[[ SOURCE MATERIAL, beginning ]]

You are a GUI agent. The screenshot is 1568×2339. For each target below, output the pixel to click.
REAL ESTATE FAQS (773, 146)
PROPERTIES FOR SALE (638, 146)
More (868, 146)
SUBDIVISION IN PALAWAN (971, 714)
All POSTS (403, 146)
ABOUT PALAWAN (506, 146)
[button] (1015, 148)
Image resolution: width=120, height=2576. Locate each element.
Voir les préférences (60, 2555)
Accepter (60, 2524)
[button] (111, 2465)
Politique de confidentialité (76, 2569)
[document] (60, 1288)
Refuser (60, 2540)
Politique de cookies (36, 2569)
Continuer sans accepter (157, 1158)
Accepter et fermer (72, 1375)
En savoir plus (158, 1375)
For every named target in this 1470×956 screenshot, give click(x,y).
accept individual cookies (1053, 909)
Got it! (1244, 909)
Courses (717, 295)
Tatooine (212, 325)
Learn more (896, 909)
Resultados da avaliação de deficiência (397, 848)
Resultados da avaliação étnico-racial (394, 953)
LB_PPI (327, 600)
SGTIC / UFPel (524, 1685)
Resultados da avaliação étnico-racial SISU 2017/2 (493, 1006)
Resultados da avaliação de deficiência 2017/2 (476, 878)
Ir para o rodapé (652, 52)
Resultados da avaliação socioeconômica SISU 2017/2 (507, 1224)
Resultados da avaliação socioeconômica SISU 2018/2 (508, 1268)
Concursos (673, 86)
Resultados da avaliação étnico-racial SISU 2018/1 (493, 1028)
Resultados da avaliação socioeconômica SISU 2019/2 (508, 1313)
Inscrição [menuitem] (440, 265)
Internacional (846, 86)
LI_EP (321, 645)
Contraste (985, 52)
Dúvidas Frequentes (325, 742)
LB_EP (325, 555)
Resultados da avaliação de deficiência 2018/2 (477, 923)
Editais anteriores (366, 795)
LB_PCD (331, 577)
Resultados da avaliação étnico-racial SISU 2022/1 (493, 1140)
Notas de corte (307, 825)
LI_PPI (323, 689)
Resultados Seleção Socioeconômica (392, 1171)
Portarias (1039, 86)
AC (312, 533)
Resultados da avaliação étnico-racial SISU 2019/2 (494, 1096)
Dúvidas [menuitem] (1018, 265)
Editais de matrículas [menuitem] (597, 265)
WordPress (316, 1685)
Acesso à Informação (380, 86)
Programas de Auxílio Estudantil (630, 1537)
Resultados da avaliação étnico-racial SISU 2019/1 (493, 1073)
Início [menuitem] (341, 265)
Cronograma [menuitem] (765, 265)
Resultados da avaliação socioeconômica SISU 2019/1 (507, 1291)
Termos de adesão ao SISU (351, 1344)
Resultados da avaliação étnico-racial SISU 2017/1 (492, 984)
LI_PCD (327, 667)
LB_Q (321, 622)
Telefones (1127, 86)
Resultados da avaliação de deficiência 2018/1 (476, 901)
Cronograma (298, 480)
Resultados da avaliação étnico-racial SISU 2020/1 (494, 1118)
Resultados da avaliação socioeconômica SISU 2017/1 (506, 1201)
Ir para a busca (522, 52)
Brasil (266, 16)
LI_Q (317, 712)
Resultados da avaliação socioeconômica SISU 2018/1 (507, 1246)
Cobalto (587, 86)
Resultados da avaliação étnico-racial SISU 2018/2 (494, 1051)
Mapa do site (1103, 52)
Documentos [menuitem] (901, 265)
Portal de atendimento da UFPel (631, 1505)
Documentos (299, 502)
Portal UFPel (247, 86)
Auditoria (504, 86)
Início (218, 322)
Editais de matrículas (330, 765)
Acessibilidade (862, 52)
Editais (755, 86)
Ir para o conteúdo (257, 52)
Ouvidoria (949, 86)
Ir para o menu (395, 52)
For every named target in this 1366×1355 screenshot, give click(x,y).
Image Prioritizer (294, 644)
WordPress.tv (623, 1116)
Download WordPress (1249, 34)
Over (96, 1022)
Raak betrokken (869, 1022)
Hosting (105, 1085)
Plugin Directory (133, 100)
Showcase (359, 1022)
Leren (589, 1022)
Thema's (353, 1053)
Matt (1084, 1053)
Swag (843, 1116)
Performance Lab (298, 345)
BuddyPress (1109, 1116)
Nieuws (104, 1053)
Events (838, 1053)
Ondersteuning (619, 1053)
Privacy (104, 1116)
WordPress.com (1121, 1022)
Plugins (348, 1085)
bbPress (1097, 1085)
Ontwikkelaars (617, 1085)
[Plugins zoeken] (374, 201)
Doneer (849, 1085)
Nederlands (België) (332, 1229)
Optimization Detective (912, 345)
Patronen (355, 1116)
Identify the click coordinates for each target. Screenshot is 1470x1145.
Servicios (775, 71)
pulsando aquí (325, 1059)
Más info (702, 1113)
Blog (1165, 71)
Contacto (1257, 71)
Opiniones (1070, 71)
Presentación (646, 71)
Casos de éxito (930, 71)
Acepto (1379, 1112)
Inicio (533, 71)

[[ SOURCE MATERIAL, end ]]

TASK TO COMPLETE:
Please make an exact copy of the lines above from the line with "WordPress.tv (623, 1116)" through the line with "Events (838, 1053)", both ends included.

TASK ANSWER:
WordPress.tv (623, 1116)
Download WordPress (1249, 34)
Over (96, 1022)
Raak betrokken (869, 1022)
Hosting (105, 1085)
Plugin Directory (133, 100)
Showcase (359, 1022)
Leren (589, 1022)
Thema's (353, 1053)
Matt (1084, 1053)
Swag (843, 1116)
Performance Lab (298, 345)
BuddyPress (1109, 1116)
Nieuws (104, 1053)
Events (838, 1053)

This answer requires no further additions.